Ride smart, ride safe, stay alive

  • Published
  • By Lt. Col. Keith Higley
  • 509th Medical Support Squadron commander
Over the past few years motorcycle fatalities have increased noticeably in the Air Force. Within the past month, we lost one of our Air Force brethren at Minot Air Force Base, N.D., and of course, we experienced a loss here at Whiteman only a year ago.

As commanders we try to learn from every case to help find root causes and prevent future losses. When you look at the statistics, almost all of the fatalities caused by motorcycle accidents were absolutely preventable. Very seldom do we lose someone that was doing everything right. Typically it's a matter of simply riding too fast, not wearing Personal Protective Equipment or, unfortunately, involving alcohol.

As a rider myself, I thought it best to take a few minutes and give you my thoughts on preparing to ride as we head into summer. I like to break down motorcycle safety into three areas: your bike, your brain and your environment. So hang on for this quick ride; maybe I can share something that will keep you alive.

Your bike. Really this area is probably the easiest to control but is frequently overlooked. It's not too complicated; to start, make sure you get a motorcycle that you are capable of riding. Often I see new and inexperienced riders purchase motorcycles they are not ready to handle. Sure we all want the bigger engine and to be quicker off the line...ask yourself, "Am I really ready for that bike?"

Additionally, make sure the bike fits you. I always love pulling up to a stop light and noticing someone trying to hold the bike up on their toes, because they are not tall enough. Next, make sure you inspect your bike thoroughly at least monthly and do a pre-ride inspection before every ride. There are plenty of checklists out there to walk you through the inspection process.

Finally, don't skimp on the maintenance of your motorcycle. Take it to a reputable service location with certified mechanics. They will see things you won't and good maintenance can save your life.

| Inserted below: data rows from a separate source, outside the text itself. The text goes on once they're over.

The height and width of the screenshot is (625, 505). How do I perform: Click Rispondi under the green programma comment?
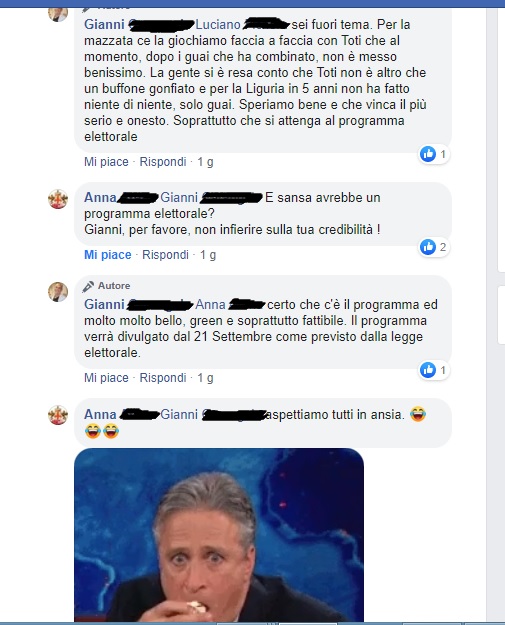[163, 378]
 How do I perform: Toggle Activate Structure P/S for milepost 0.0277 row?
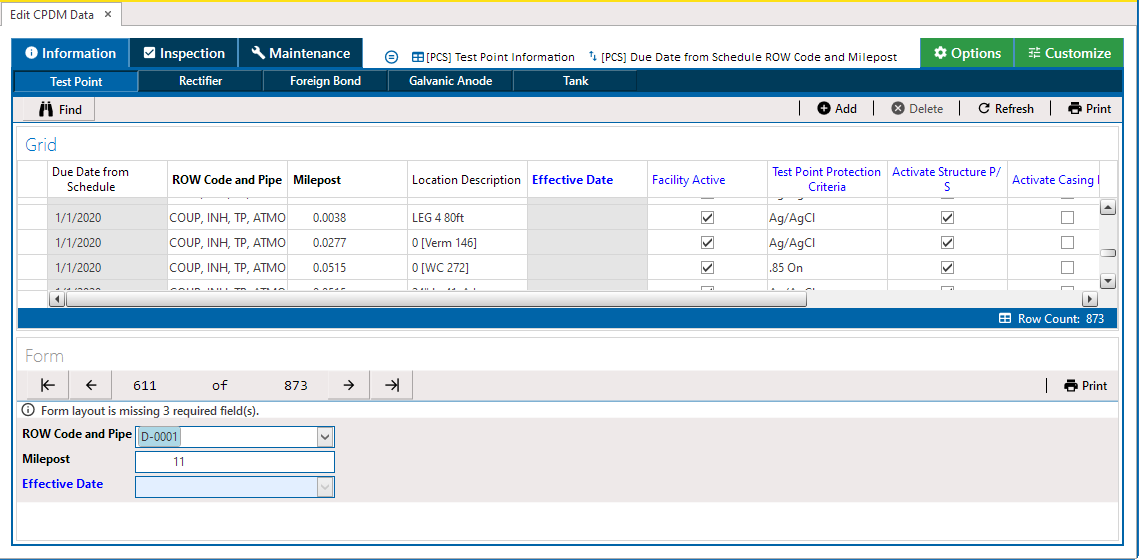tap(948, 243)
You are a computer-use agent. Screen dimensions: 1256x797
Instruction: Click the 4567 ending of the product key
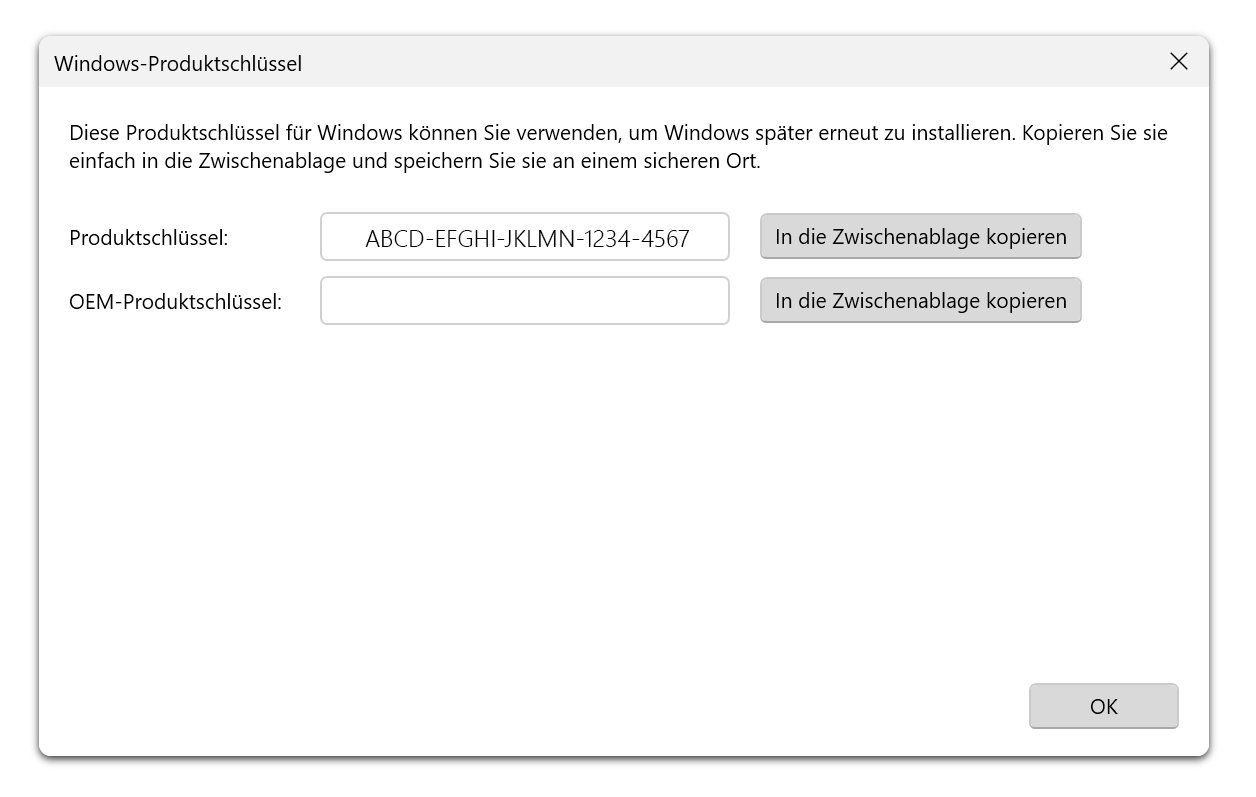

Your brain. One of the things I hear is, 'I've had a bad day, I need to go for a ride and get my head right,'....Stop! You absolutely need to have your head "right" before you get on your motorcycle. You need to be alert, well rested and able to concentrate on what you're doing. Often, it only takes a split second reaction to prevent an accident; you need your head in the game to give you that extra edge.

I also love seeing the 'joker' on a sport bike going 85 mph wearing shorts and no helmet. Think about the PPE you're wearing; a helmet, jacket, gloves and long pants give you much needed protection. As for your helmet, it can save your life, no question, wear it!

Your environment. This is probably the part of your ride that has the most variables and potential for negative outcomes. The first thing you can do to minimize the risk is to plan your ride.

Understand where you are going and potential dangerous circumstances; bad roads, curves, weather, intersections, etc. You also want to understand that there are horrible drivers out there that are trying to ruin your day. Never assume anything. Just because you think they're stopping doesn't mean they are. Just because they should see you doesn't mean they do.

Always be ready to take immediate actions to protect yourself and make yourself seen. You can also minimize environmental risks by using mentors. Ride with someone that is already familiar with the route. If you're a new rider don't be afraid to ask a mentor to ride with you. Finally, alcohol and motorcycles don't mix...period!

You are important in many ways. Of course your family and friends want you around. Let me also say, the Air Force needs you. Everyone is vital to mission accomplishment and makes a difference every day. Absolutely enjoy the ride, do it safely and remember almost all motorcycle fatalities are preventable. See you after the ride.